I'm seeing a build up of files left behind in $SPLUNK_HOME/var/spool/splunk. This location is part of the system/default inputs.conf, pulling in data in "sinkhole" mode. This should mean that the files there are loaded destructively. Furthermore, the documentation states
As long as this is set, Splunk won't keep track of indexed files. Without the "move_policy = sinkhole" setting, it won't load the files destructively and will keep a track of them.
When attempting to figure out why I still have files within the spool directory, I've issued a search on the REST endpoint:
| rest /services/admin/inputstatus/TailingProcessor:FileStatus splunk_server=<my_server> | transpose | search column="*\\var\\spool\\splunk\\*.type"

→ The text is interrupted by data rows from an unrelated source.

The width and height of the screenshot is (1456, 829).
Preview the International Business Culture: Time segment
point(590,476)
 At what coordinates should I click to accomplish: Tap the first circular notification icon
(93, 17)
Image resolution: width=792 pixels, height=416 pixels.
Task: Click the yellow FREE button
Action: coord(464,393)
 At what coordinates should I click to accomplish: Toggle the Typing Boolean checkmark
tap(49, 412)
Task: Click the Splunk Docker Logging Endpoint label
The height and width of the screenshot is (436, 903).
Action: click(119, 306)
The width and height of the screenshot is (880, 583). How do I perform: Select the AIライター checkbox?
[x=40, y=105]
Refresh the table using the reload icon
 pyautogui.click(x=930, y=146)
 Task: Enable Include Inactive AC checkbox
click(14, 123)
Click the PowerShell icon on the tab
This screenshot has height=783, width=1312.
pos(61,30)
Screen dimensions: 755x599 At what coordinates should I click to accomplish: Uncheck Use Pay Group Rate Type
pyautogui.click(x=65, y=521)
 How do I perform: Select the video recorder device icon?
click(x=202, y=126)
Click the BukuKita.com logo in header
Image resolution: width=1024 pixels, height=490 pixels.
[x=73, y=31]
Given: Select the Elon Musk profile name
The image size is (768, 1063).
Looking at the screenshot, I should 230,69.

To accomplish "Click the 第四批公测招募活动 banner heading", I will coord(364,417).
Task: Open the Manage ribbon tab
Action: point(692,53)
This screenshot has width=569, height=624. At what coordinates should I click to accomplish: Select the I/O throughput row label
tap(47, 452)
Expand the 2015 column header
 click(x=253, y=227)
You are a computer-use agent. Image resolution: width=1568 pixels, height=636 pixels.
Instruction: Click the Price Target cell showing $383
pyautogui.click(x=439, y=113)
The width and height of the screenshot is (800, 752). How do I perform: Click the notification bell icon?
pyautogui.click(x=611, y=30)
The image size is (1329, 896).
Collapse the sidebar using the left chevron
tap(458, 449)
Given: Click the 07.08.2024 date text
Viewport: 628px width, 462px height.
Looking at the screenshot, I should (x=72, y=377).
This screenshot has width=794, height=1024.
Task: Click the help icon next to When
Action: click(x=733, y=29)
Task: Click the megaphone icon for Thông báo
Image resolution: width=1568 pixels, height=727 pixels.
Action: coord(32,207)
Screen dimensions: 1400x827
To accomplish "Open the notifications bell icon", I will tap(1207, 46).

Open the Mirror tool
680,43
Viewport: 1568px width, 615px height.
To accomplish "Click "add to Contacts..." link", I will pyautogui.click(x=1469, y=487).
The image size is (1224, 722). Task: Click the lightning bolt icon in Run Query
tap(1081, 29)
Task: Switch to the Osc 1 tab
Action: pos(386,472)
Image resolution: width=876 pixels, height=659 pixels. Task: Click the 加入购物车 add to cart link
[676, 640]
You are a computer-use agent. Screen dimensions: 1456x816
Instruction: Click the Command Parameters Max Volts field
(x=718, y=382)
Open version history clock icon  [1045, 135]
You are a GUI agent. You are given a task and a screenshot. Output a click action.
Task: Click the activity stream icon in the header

I'm seeing results indicating "finished reading" (good), but the filename mentioned is still present in the directory. In addition, I'm seeing cases where the status reads "ignored file (crc conflict, needs crcSalt)". This latter case would seem to countermand the documentation saying that Splunk won't track files in a sinkhole location.
In any event, I'd like to understand why my spool directory is filling up, both with things Splunk has indexed, as well as things it refuses to index!
Version is Splunk 4.3.4 on Windows.
Any help appreciated.
You might be experiencing bug SPL-59578, which is fixed in 4.3.6 and expected to be resolved in 5.0.3. I would recommend to upgrade to one of these versions and watch for the issue again. Let me know if I guessed correctly 🙂
Could you show us the $SPLUNK_HOME/var/spool/splunk
stanza as seen in the output of $SPLUNK_HOME/bin/splunk cmd btool inputs list --debug
?
Something else you might want to do in order to troubleshoot this issue is to bump TailingProcessor, WatchedFile and BatchReader to DEBUG log.cfg. The next time you spot a spool file that hasn't been processed, check splunkd.log and look for the affected file name there.